Y es que aquella acera, cualquier acera, era la cama de Cordero, que podría haber sido tan inmensamente grande como la longitud de las calles de la ciudad, pero que él había limitado a aquel distrito de Centro, barrio de Palacio, por alguna razón que aún no conocía.

Después, otra vez empezar de nuevo. La única diferencia es que el día, la jornada natural de veinticuatro horas, carecía de sentido para Cordero que se dormía, abatido por su exceso de alcohol, a la hora que fuera del día o la noche y que se despertaba horas después de aquello sin hora fija, sin fijación de tarde o mañana, sin obligaciones y cuando fuera.

Lo mismo podían ser las dos de la tarde o las cuatro de la mañana, lo mismo podía ser en verano que en invierno.
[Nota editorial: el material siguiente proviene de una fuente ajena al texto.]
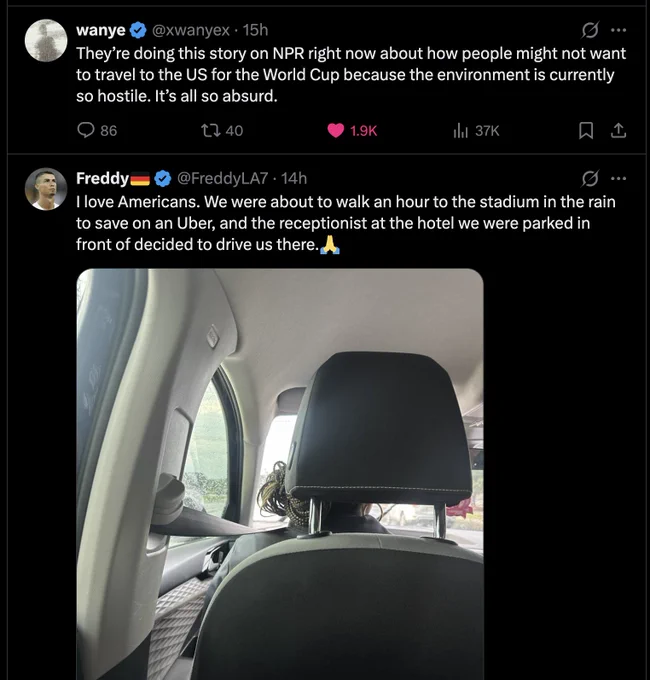Open more options on Freddy's tweet

tap(618, 178)
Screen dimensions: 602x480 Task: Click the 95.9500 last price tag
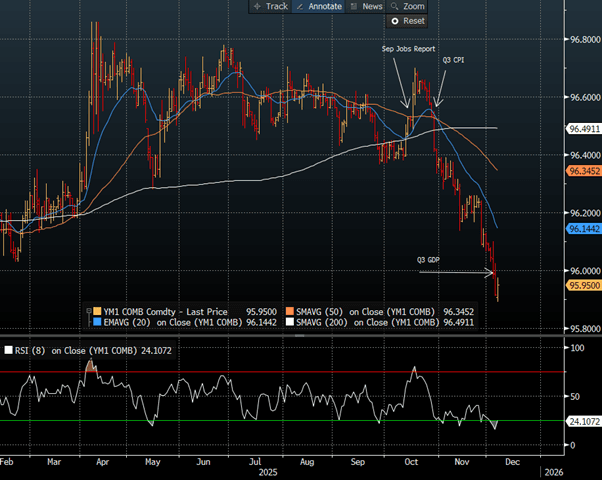point(582,285)
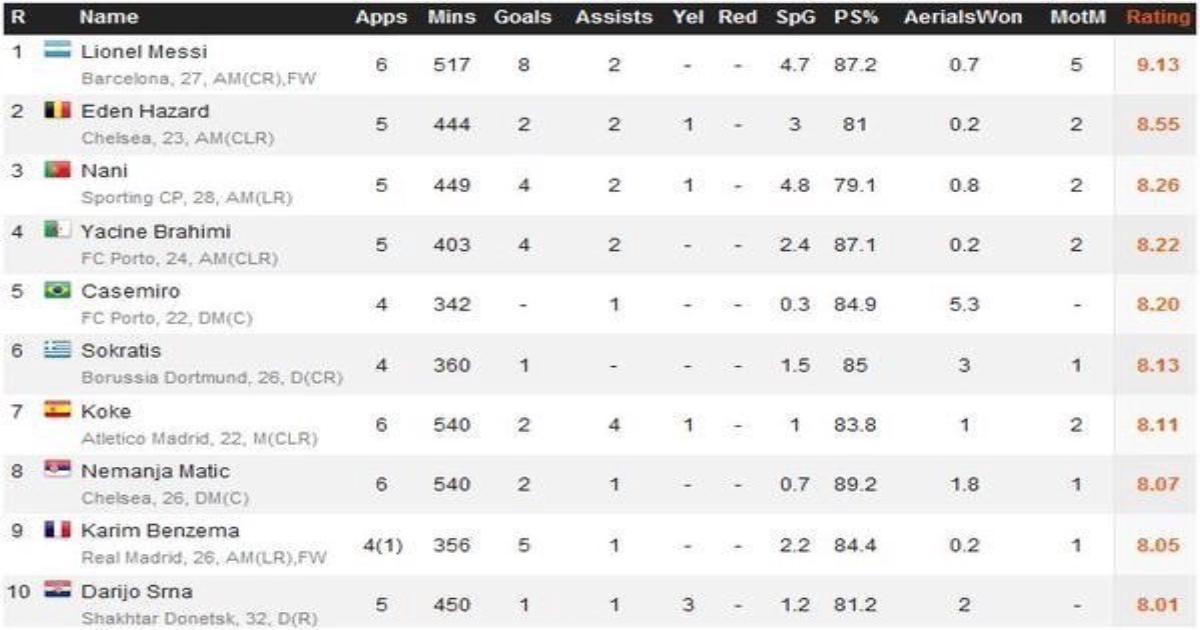Click the Spain flag next to Koke
This screenshot has height=630, width=1200.
57,411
Sólo había un dueño, el alcohol, y su efecto en su cuerpo, el gran dictador de la vida de Cordero y de las horas de reposo o actividad.

No se metía con nadie, no discutía con nadie, pero a veces aparecían huellas de violencia en su cara y en sus manos. Eran peleas con otros borrachos que lejos de hacer piña se pegaban por unas migajas, unas gotas de vino o qué sé yo que disputa con resultado de sangre. No llegaba la sangre al río, pero se añadía a la dura geografía de su cuerpo, dándole aún un aspecto más preocupante.